What's more, after pushing for the more expansive and costly NFL deal, parent company Hyundai Motor Co. has been slow to increase Hyundai Motor America's marketing budget to allow it to keep up with other sponsorship opportunities.
This includes Hyundai's marketing campaign with NCAA football teams, which has dwindled to 11 for the upcoming season from 25 in 2013. Between $5 million and $10 million of support for several other smaller programs was cut altogether, one insider said. Meanwhile, Nissan has swooped in with a massive sponsorship campaign that covers 22 sports at 100 colleges and universities nationwide.
'Where Hyundai fits in'
Hyundai dealers were initially supportive of the NFL deal, particularly because it allowed them to use the 32 team logos in their stores. It also strengthened ties among dealerships in markets where Hyundai has direct sponsorships (at additional cost) of specific NFL teams: the Arizona Cardinals, Houston Texans, Los Angeles Rams, Miami Dolphins, Minnesota Vikings and Pittsburgh Steelers.
But that view has soured because the NFL deal doesn't get Hyundai much more than an obligation to spend more on advertising, which it can't do at the level dealers would like.
"You watch an NFL game, and you see a lot of different automotive brands advertising, and it's difficult to determine where Hyundai fits in all that," Andrew DiFeo, chairman of the Hyundai National Dealer Council told Automotive News. "I think it's just a reflection of [the fact that] the sponsorship was one monetary commitment and there needed to be another monetary commitment behind media weight, and that wasn't there."
Such a massive spend on the NFL has also put the squeeze on Evans' digital marketing push. A longtime digital evangelist going back to his days as Subaru's chief marketing officer, Evans has been bullish on what digital marketing and lead generation can do that more traditional advertising cannot.
At a meeting with dealers in February, Hyundai Motor America's interim CEO, Jerry Flannery, said the automaker would spend the year honing the "Make Things Better" message that it released during the 2016 Super Bowl, according to attendees, and boost its Tier 1 digital advertising efforts with an eye on increasing lead volumes for its retailers.
While dealers say the quantity of digital leads has increased under Evans' watch, the quality can be subpar, and that they often don't have the manpower to find the good ones. "The quality is subjective," DiFeo said. "Some dealers perform significantly better from a conversion rate than other dealers, but there is no question that there is a law of diminishing returns.
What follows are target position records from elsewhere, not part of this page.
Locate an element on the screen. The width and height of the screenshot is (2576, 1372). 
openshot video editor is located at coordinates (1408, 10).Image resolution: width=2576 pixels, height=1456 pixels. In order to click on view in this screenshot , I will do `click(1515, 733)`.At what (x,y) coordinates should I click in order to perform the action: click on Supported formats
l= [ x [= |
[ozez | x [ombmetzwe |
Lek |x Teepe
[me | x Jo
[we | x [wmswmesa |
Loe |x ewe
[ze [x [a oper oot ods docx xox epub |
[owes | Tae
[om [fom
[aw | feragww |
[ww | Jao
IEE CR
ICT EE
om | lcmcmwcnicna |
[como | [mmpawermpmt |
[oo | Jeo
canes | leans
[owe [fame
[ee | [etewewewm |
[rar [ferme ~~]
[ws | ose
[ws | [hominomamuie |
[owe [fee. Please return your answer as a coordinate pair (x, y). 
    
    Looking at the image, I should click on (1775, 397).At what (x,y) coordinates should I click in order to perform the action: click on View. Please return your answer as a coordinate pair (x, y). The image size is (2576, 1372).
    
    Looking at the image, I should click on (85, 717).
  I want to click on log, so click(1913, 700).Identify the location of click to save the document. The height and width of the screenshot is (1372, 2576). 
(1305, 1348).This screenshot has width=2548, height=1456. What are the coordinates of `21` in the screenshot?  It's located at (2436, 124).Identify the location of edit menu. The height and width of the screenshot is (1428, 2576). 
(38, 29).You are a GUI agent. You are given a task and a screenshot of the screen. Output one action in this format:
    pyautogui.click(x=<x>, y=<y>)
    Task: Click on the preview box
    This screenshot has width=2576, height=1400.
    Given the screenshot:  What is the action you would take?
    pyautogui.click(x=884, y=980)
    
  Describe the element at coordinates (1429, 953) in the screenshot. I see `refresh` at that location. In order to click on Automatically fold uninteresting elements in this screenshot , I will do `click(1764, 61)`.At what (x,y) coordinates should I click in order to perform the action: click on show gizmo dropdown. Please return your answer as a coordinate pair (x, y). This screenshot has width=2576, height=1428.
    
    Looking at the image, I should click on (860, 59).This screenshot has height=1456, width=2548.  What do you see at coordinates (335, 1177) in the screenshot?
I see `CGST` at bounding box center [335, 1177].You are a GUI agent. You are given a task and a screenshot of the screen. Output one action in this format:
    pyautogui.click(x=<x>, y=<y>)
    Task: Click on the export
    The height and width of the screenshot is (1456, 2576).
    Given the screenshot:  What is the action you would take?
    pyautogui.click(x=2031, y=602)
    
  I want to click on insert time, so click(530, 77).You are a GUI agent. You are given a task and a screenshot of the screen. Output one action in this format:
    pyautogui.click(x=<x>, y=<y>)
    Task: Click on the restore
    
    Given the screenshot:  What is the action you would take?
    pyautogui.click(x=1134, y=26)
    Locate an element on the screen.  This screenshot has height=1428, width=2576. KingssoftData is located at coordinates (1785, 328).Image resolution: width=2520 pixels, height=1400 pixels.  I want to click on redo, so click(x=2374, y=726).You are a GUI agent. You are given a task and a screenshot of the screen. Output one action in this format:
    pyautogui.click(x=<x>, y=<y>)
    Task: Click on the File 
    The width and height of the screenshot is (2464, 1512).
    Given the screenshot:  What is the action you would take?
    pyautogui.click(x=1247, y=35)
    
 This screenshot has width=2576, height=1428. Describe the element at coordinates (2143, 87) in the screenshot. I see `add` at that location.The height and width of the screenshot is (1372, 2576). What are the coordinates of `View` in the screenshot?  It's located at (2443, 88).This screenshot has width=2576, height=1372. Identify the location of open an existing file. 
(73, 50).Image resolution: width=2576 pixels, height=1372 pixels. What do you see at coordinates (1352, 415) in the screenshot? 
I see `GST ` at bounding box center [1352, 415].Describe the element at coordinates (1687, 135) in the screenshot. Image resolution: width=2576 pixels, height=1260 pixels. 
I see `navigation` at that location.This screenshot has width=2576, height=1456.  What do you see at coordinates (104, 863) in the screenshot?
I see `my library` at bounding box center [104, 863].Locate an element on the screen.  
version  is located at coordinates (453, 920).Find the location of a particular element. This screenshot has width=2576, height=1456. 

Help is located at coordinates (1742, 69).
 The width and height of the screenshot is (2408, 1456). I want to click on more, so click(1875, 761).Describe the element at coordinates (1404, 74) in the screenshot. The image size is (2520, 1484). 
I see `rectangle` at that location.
You've got to take the approach that everybody's a buyer and give it your all with your people and your processes."
Regardless, dealers are keen not to abandon traditional media. "There's definitely a sentiment that we are maybe a little too focused on the digital side of advertising vs. some of the traditional media," DiFeo said.
But Evans is unapologetic about his focus on digital media, pointing out Hyundai spends 70 percent of its media dollars on TV advertising (including the NFL and PGA deals), and that more targeted efforts are needed to reach consumers who are more informed about vehicles and what they should pay for them.
"Some dealers believe that you put a TV commercial on TV and the customer comes running into the showroom," Evans said. "That doesn't happen anymore."
David Undercoffler is a reporter for Automotive News.